NYS Computer Science & Digital Fluency Standards

  • 9-12.IC.1 Evaluate the impact of computing technologies on equity, access, and influence in a global society.

  • 9-12.IC.3 Debate issues of ethics related to real world computing technologies.

  • 9-12.IC.5 Describe ways that complex computer systems can be designed for inclusivity and to mitigate unintended consequences.

  • 9-12.DL.1: Type proficiently on a keyboard.

  • 9-12.DL.2: Communicate and work collaboratively with others using digital tools to support individual learning and contribute to the learning of others.

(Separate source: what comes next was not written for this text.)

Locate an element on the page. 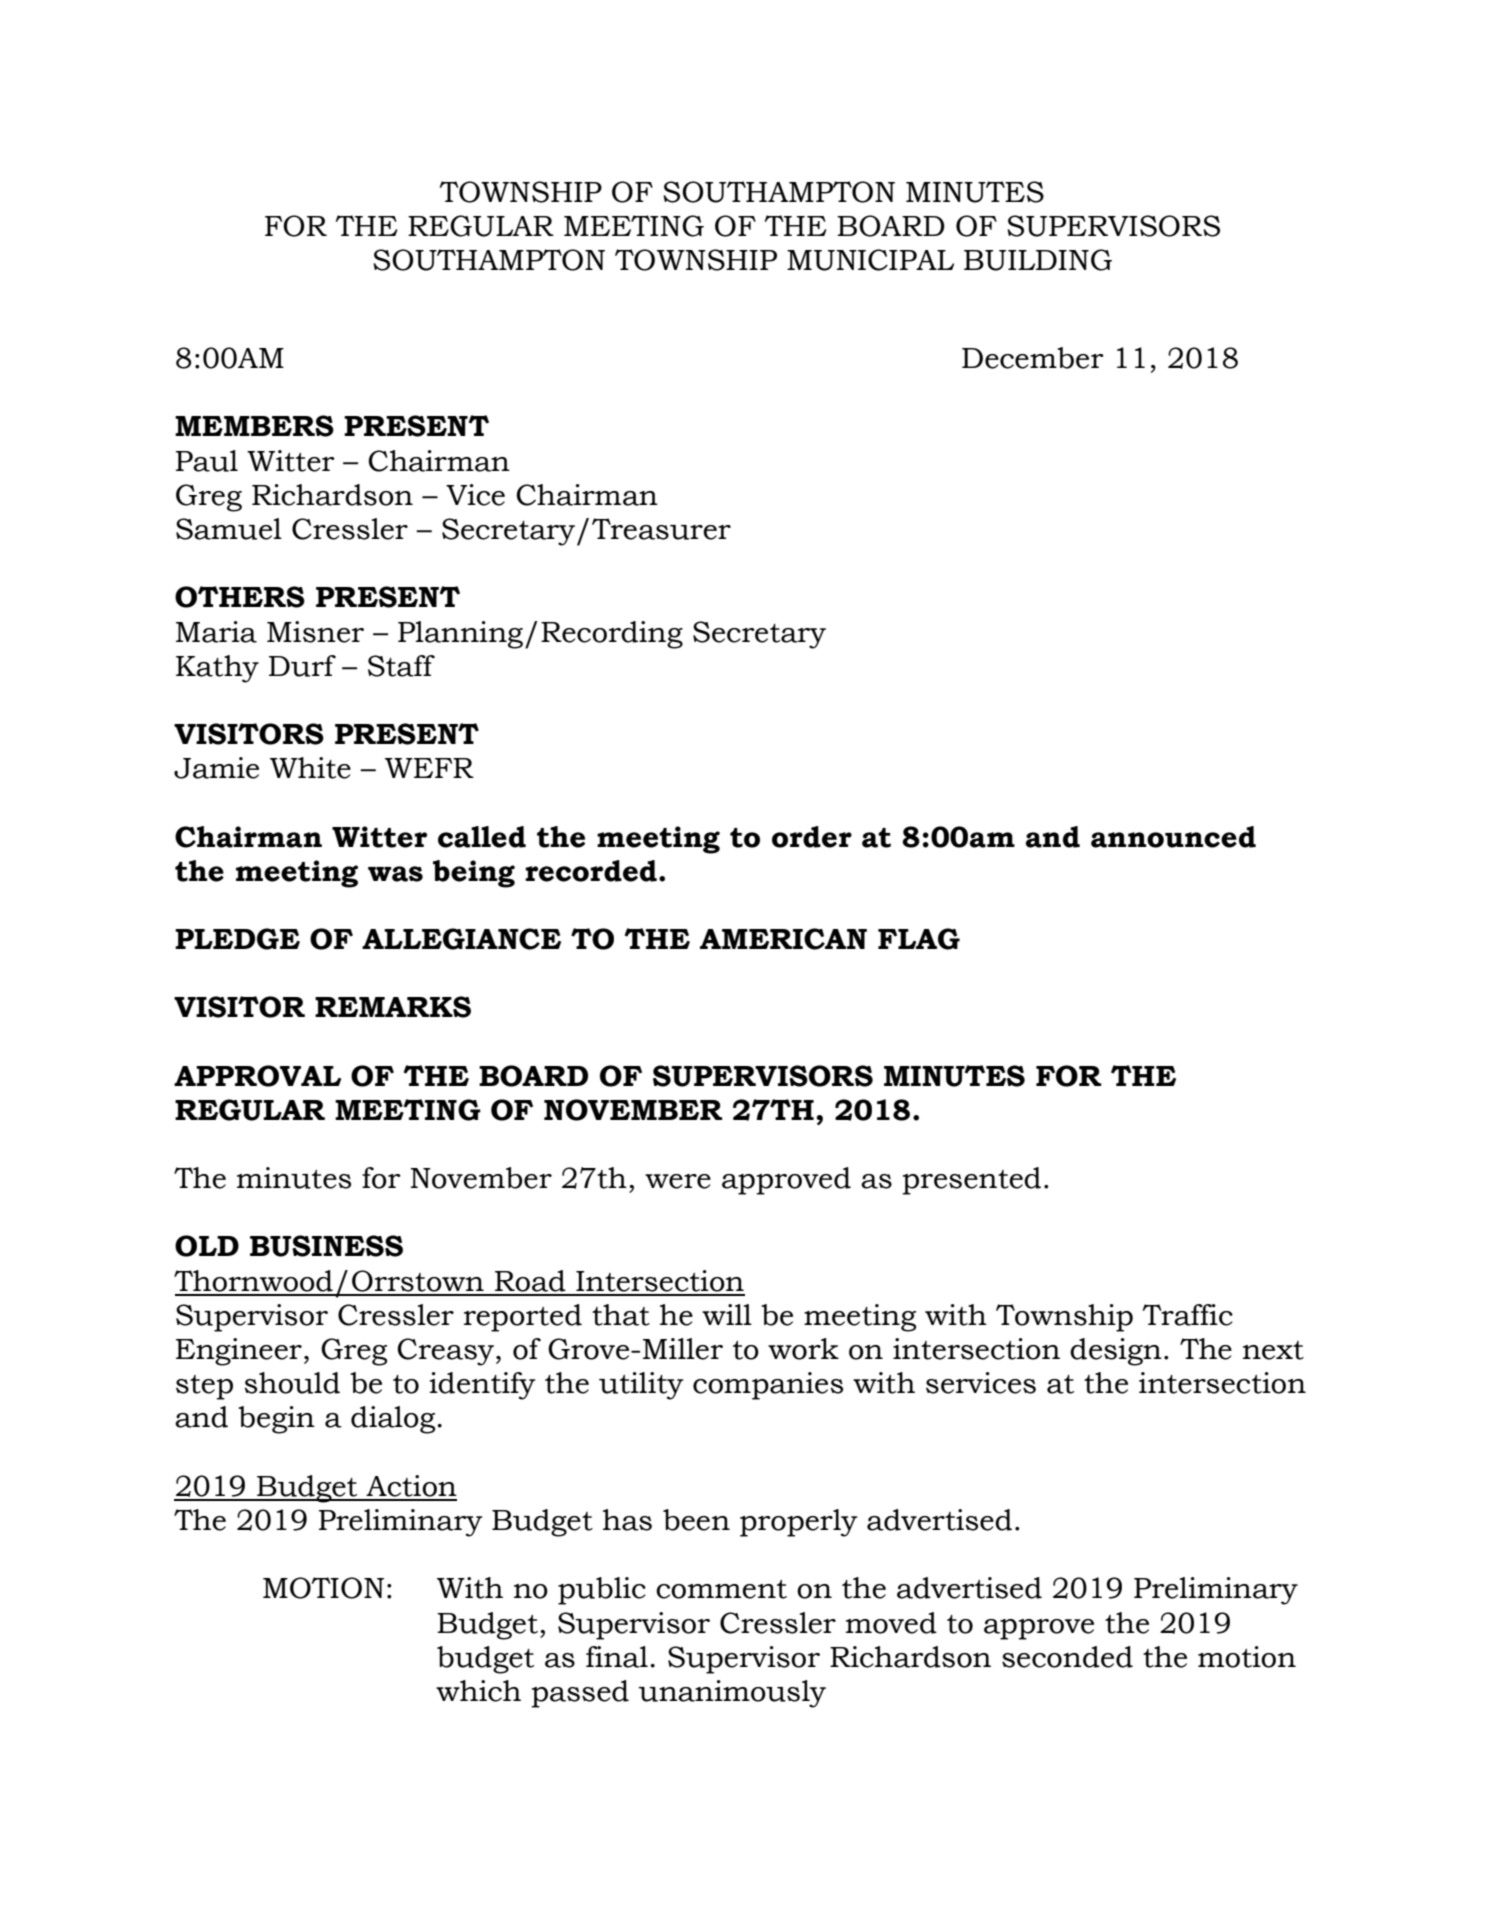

  • opponent (noun): a person who is against something and tries to change or stop it

  • proponent (noun): a person who supports an idea or a course of action

  • oversight: the state of being in charge of someone or something

  • rectify (verb): to fix something that is wrong

  • balancing act (noun): a process in which someone tries to please two or more people or groups who want different things

  • middle ground (noun): a set of opinions, decisions, etc. that two or more groups who oppose each other can agree on; a position that is not extreme


Present students with a claim, evidence that supports that claim, and reasoning/ analysis that explains how the claim and evidence are connected. Do not present the above in that order--scramble it on the slide. Ask students to determine which is the claim, which is the evidence and which is the analysis/ reasoning. Students should be prepared to explain their choices. [See slide for sample claim, evidence and analysis.]


Present definitions for claim, evidence, and reasoning [included in slide deck]. Present students with the claim "FRT can be abused by people in positions of power" and break down what makes this a claim rather than evidence or reasoning. Present evidence from the article students will read in this lesson [see slide deck] and break down or elicit from students why this is evidence. Finally, elicit from students how they can explain the connection between the evidence and the claim. [Sample reasoning/ analysis is included in slide deck.] Model this on the Evidence Tracker graphic organizer.

Present the purpose for reading the article/ excerpts (assign different versions of the text according to students' specific needs) to students. Purpose for reading: Identify evidence that supports the claim: "FRT can be abused by people in positions of power." For on grade-level and advanced readers, see Nota Bene.


Students closely read article in search of evidence that supports the given claim (differentiate text selection and purposes for reading according to your students needs). Students reason, in their own words, why/ how a particular piece of identified evidence supports the given claim.

Circulate and make observations as students work (or make observations in the small group you are facilitating) to identify one or two examples for the wrap up.

Wrap Up

Highlight the work of one or two students to reinforce the distinction between claim, evidence and reasoning. If you are not able to find a good example, use the example in the slide deck and prepare to reteach this concept tomorrow. Some students will need a lot of practice with this and that is OKAY.